Luigi Torchi (7 November 1858 – 18 September 1920) was an Italian musicologist.

Torchi was born in Mordano (province of Bologna). He studied composition at the Accademia Filarmonica di Bologna, at the Music conservatories of Naples with Paolo Serrao and later in France and Germany, where he benefited from the teaching of Salomon Jadassohn and Carl Reinecke in Leipzig. At the same time he also devoted himself to the study of literature in Italy, where he returned definitively in 1884. From 1885 to 1891 he taught music history and was a librarian at the Liceo Musicale Rossini in Pesaro and in the following years he was a teacher of composition at the Liceo Musicale (now the Conservatorio Giovanni Battista Martini) in Bologna.

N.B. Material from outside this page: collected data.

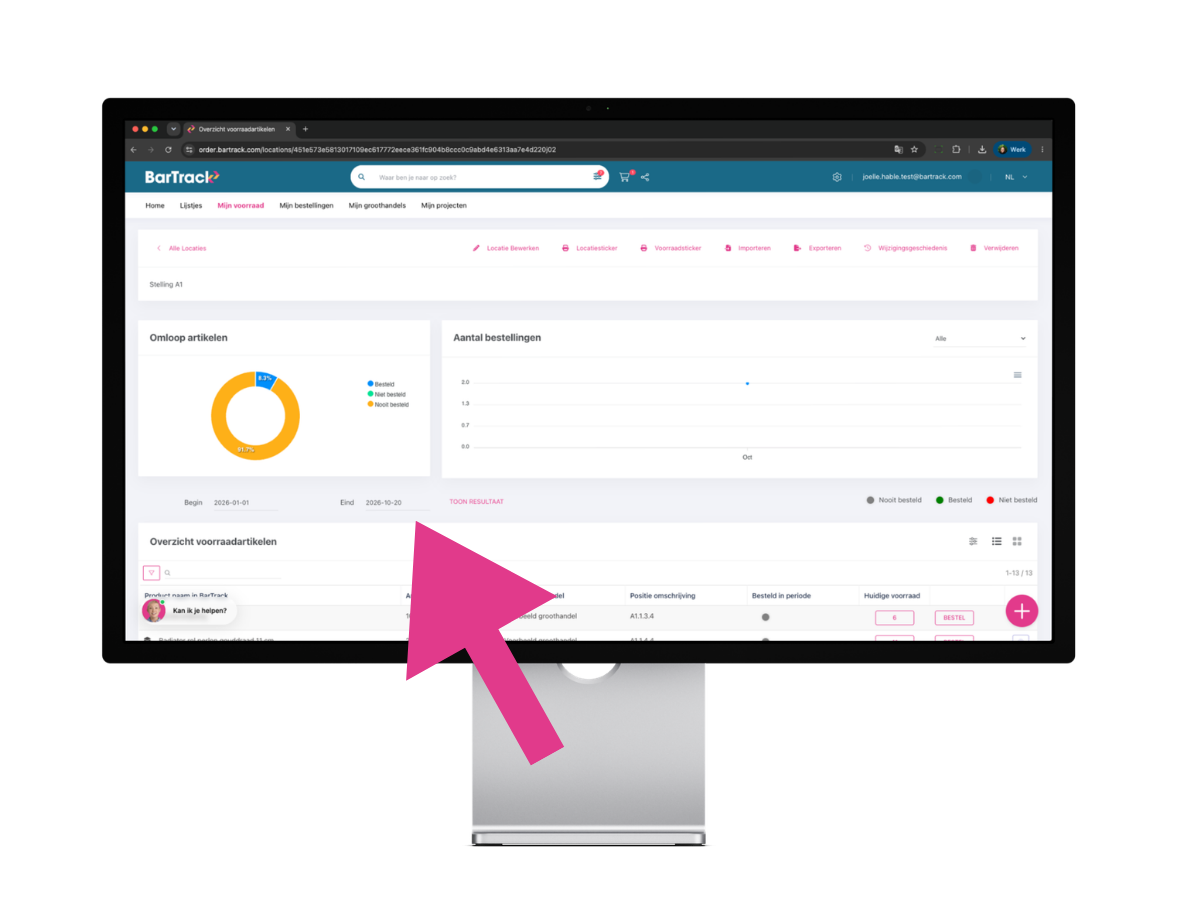The width and height of the screenshot is (1200, 900).
Task: Switch to grid view icon
Action: [x=1017, y=541]
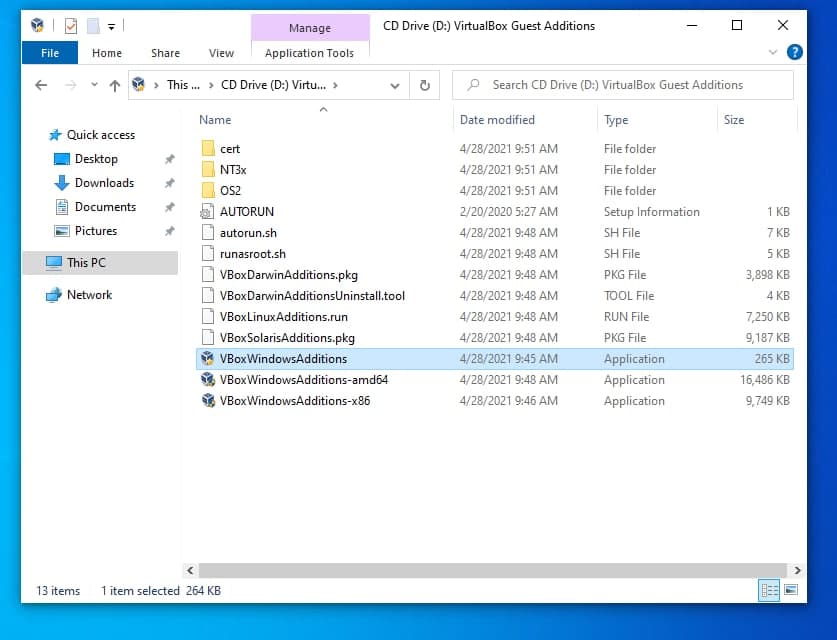Viewport: 837px width, 640px height.
Task: Expand the ribbon with the chevron
Action: [x=773, y=52]
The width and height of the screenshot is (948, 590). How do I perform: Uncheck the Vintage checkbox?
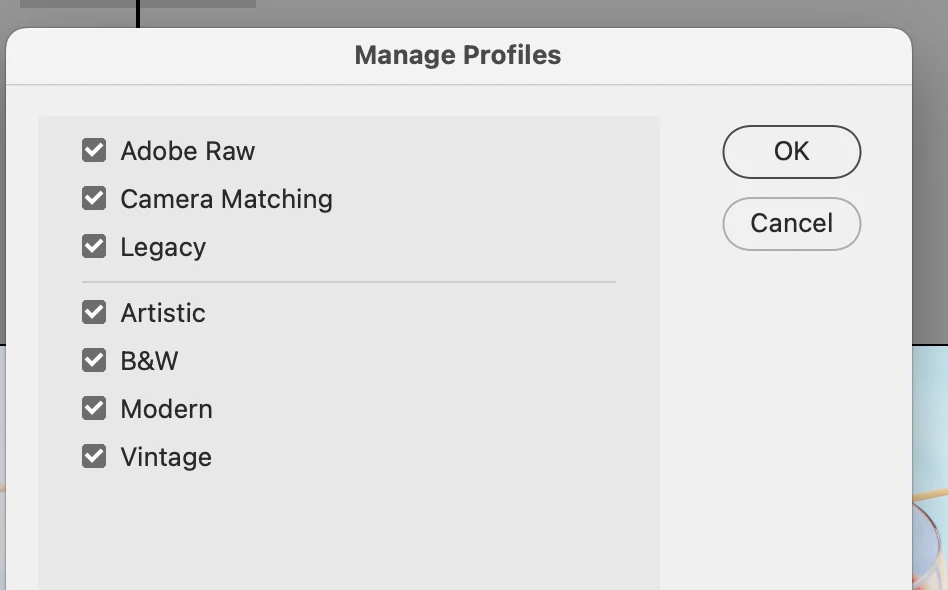pyautogui.click(x=94, y=457)
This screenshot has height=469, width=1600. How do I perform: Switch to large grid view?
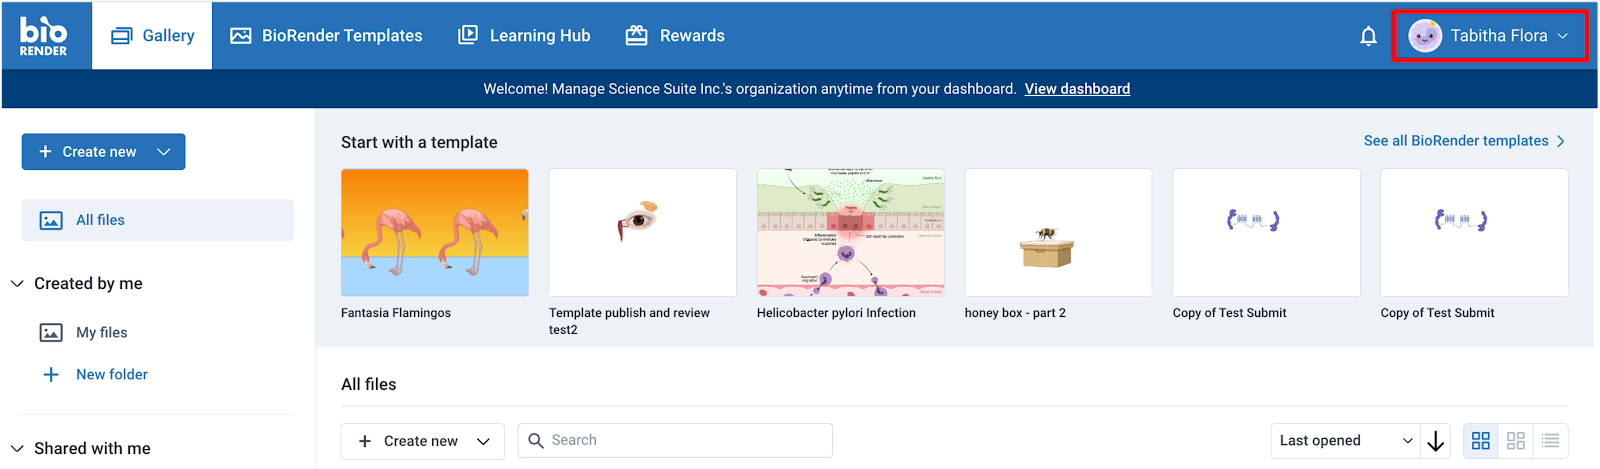tap(1481, 441)
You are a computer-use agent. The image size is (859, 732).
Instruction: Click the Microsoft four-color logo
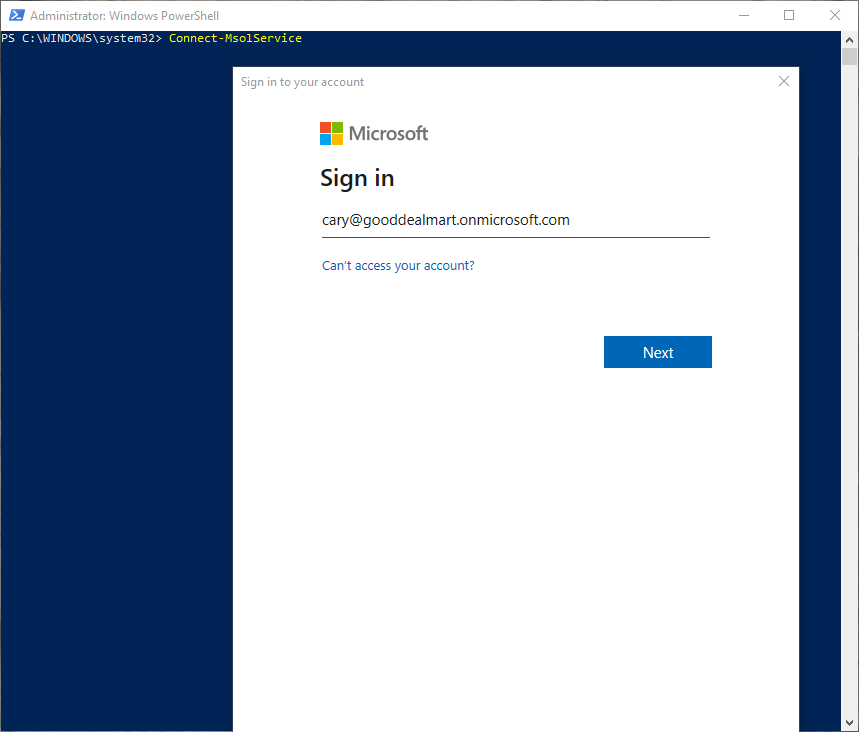pyautogui.click(x=331, y=133)
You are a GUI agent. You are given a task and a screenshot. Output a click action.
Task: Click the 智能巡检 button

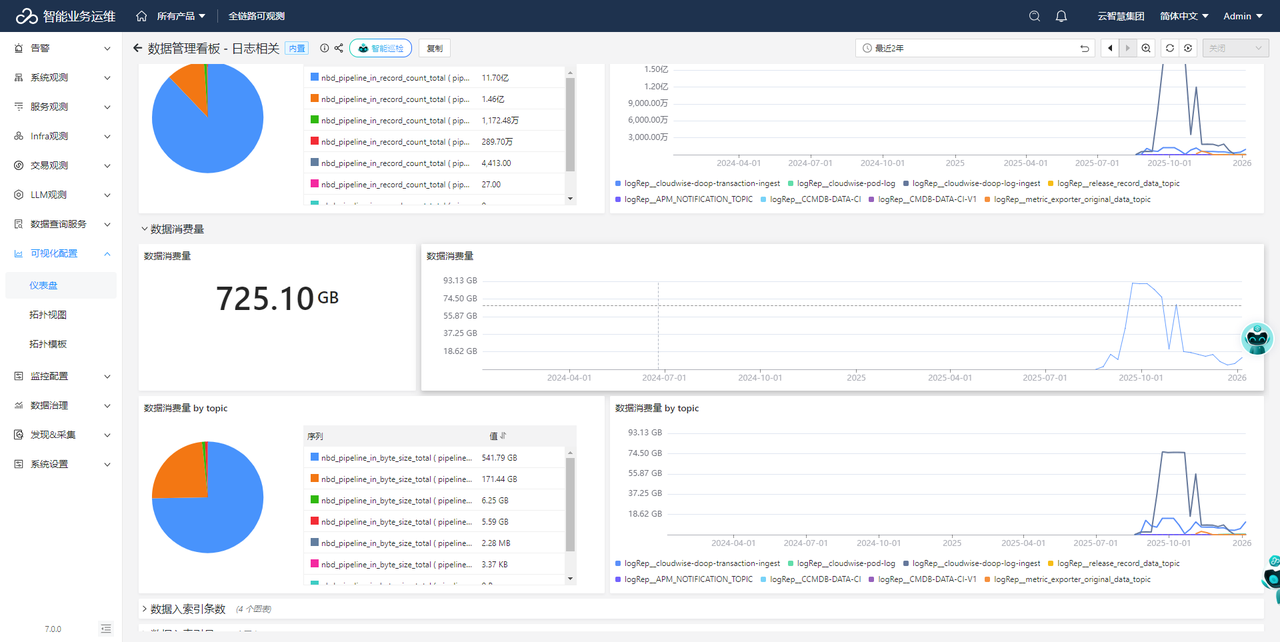(x=380, y=48)
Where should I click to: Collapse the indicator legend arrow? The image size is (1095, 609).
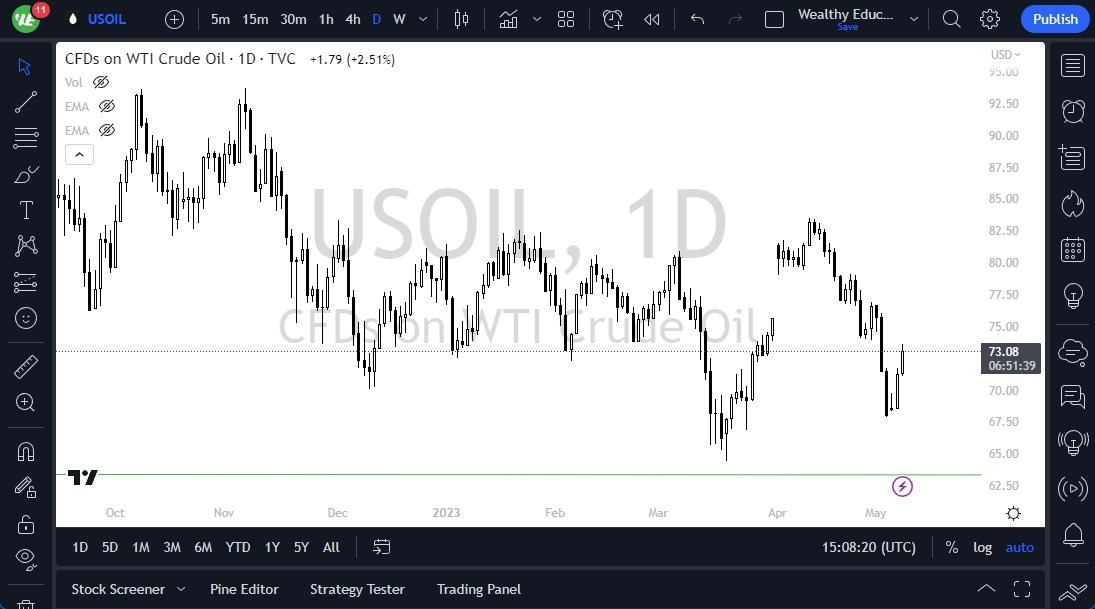click(x=79, y=154)
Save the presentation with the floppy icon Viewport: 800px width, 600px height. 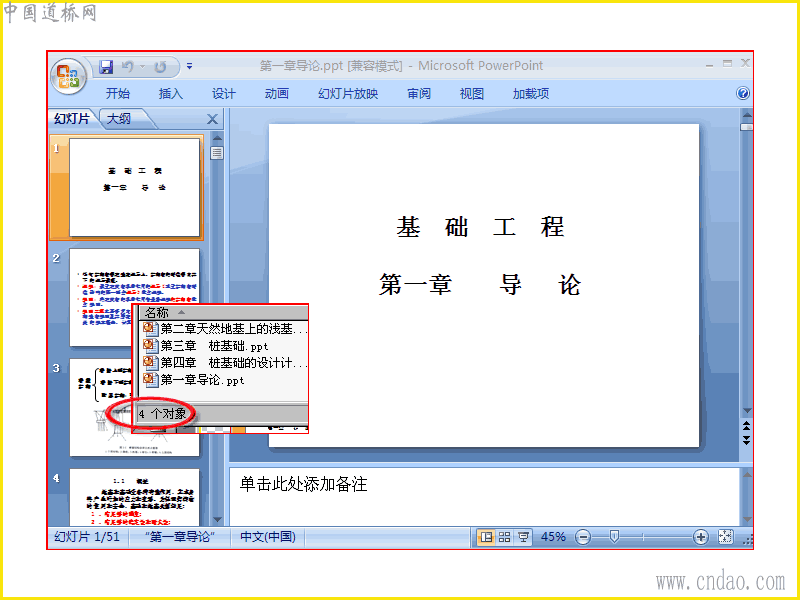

From 1894 to 1904 he was the publisher of the Rivista musicale italiana, to which he contributed with various studies and articles of criticism.

Married to Teresina Marchesini, they had two children, Steno Torchi (who died at a young age for having picked up an unexploded mine from the ground) and Atte Torchi (16 July 1907 - 25 March 2002).

He spent the last years of his life in the summer residence Villa Atte (dedicated to his daughter) located in the hills of Bazzano (Province of Bologna).

Torchi died in Bologna at age 61.

== Publications ==
- La scuola romantica in Germania e i suoi rapporti coll'opera nazionale e colla musica, (1884)
- Riccardo Wagner: studio critico (1890)
- Canzoni ed arie italiane ad una voce nel secolo XVII, (1894)
- L'accompagnamento degl'istrumenti nei melodrammi italiani della prima metà del seicento, (1894)
- Robert Schumann e le sue "Scene tratte dal Faust di Goethe, (1895)
- La musica istrumentale in Italia nei secoli XVI, XVII e XVIII, vol. IV (1897), vol. V (1898), vol. VI (1899), vol. VII (1900), vol. VIII (1901)
- L'opera di Giuseppe Verdi e i suoi caratteri principali, (1901)
- I monumenti dell'antica musica francese a Bologna, (1906)
- L'arte musicale in Italia: pubblicazione nazionale delle più importanti opere musicali italiane dal secolo XIV al XVII, tratte da codici, antichi manoscritti ed edizioni primitive, scelte, trascritte in notazione moderna, messa in partitura ed annotate (1907)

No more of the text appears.